Are you one of those people frustrated with your inability to beat the stock market? Despite watching CNBC and Jim Cramer religiously, and reading The Wall Street Journal every day, you just can't seem to make it happen. Here are five ways I think that investors shoot themselves in the foot.

1. Do little or no research before buying a stock.
Would you trust a stranger to take care of your kids or drive your car? Then why would you entrust your portfolio, your hard-earned money, to the hands of management teams and businesses that you hardly know?

If you want to make blind bets, head to Vegas. It's more fun losing money in a casino than in front of your computer. While you're at it, you could do a little research on casino stocks, and you'll see that the house always wins -- especially when companies like MGM Mirage (NYSE:MGM), Las Vegas Sands (NYSE:LVS), and Wynn Resorts (NASDAQ:WYNN) dodge their financial problems for an amazing 2009.

Remember, every time you buy a stock, there's someone on the other side of the trade. Consider these other people the "house." If they know more than you about the stock, you're at a disadvantage.

2. Buy stocks based on tips and rumors.
In my life, I've gotten two tips that could be construed as insider information, which I declined to act on. Both tips were of the "I have a friend, who knows a guy, whose cousin" variety. Anyways, I checked out the tickers about a year after hearing the tips, and both had plummeted.

3. Be an envious investor.
Charlie Munger often states that the worst of the seven deadly sins is envy, because other sins, like lust or gluttony, provide the sinner with pleasure. Envy, on the other hand, has no pleasurable aspect whatsoever.

I blame envy for a lot of things.
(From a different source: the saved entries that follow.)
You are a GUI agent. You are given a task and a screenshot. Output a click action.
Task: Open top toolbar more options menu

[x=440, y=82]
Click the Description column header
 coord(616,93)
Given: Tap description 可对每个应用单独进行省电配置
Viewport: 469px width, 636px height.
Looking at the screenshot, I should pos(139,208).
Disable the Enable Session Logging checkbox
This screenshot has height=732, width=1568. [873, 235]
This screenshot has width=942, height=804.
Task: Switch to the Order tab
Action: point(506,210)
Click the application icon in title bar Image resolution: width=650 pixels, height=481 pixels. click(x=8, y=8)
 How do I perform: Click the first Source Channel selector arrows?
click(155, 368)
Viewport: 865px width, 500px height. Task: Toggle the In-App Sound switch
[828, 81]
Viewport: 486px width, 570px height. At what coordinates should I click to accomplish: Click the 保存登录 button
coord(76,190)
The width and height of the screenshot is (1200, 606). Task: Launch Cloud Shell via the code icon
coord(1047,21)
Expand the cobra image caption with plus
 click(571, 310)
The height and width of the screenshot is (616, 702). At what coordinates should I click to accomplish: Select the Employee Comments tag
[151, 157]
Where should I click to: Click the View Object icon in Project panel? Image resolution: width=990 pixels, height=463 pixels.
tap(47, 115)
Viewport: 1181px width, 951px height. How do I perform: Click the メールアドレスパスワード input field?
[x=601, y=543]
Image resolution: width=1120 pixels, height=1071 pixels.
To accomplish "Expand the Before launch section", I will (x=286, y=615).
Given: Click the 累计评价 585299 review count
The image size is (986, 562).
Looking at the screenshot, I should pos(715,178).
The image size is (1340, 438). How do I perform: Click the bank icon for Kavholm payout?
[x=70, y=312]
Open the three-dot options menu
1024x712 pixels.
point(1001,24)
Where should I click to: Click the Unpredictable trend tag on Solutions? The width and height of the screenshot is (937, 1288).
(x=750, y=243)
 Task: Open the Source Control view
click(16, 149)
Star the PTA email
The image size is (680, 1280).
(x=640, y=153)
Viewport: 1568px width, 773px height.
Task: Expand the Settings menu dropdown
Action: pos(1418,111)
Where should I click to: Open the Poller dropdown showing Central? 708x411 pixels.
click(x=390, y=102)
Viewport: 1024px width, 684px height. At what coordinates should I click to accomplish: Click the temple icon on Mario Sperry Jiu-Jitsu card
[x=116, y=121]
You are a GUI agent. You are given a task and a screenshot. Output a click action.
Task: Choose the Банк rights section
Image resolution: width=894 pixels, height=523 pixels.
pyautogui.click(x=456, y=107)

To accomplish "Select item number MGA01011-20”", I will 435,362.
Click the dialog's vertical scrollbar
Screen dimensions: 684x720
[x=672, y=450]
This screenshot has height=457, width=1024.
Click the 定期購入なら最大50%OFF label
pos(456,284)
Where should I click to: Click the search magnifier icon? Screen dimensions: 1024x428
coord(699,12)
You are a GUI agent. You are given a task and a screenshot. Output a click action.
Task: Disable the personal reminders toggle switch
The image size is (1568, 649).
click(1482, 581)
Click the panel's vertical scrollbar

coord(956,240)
I think envious investors bid stocks like eBay (NASDAQ:EBAY) and Yahoo (NASDAQ:YHOO) up to amazing heights during the tech boom, and Crocs (NASDAQ:CROX) to over $75 a share two years ago. I think envy drove Shaq and Kobe apart and effectively dismantled the Lakers dynasty -- at least temporarily. I also think envy causes the average investor to get swept up into bull markets and decimated in the subsequent crashes.

4. Invest with low conviction.
Doing a lot of research doesn't help much if you don't stick around to reap the benefits. I think investing without conviction is like marrying someone you just met a week ago. After the initial honeymoon phase, failure awaits after the first set of speed-bumps.

When investing in stocks, I can almost guarantee you won't catch the bottom. There are just too many random factors involved in the collective buying and selling activities of millions of people around the globe.

In fact, I think investing without conviction almost guarantees failure. Let's say you were smart enough to figure out that Apple (NASDAQ:AAPL) was a bargain back in 2001, and bought in the $10-12 range. The stock had cratered more than 70%, so investors could reasonably think that was the bottom of the barrel.

Unfortunately, everyone who invested in Apple's stock in 2001 would've seen their investment fall around 20%-30% over the next year. They'd also have to wait nearly two years just to get back to breakeven. Many investors would not have the conviction to ride out this storm, and would have bailed out at a loss. However, those with conviction who held on would be sitting on a 20-bagger, with the stock currently above $210 per share.

5. Fail to separate price from value.
Oddly enough, we have no problem distinguishing between price and value at the mall. We don't say, this Gucci handbag is worth $3,000. We say, wow, that handbag costs $3,000. What a rip. At the mall, we know that the price people want us to pay, and the value we receive, can be two very different things.

The same rules apply to the stock market. For most companies, share prices move around a lot more than intrinsic value. Sometimes the two move together, sometimes they don't -- but they're two very different things.

The investor who fails to discriminate between price and value fares no better than the tone-deaf contestant in American Idol. Both lack vital ingredients for success.

Final thoughts
So there are a couple of examples of what not to do. If you eliminate as many bad investing habits as possible, you might just turn into a great investor.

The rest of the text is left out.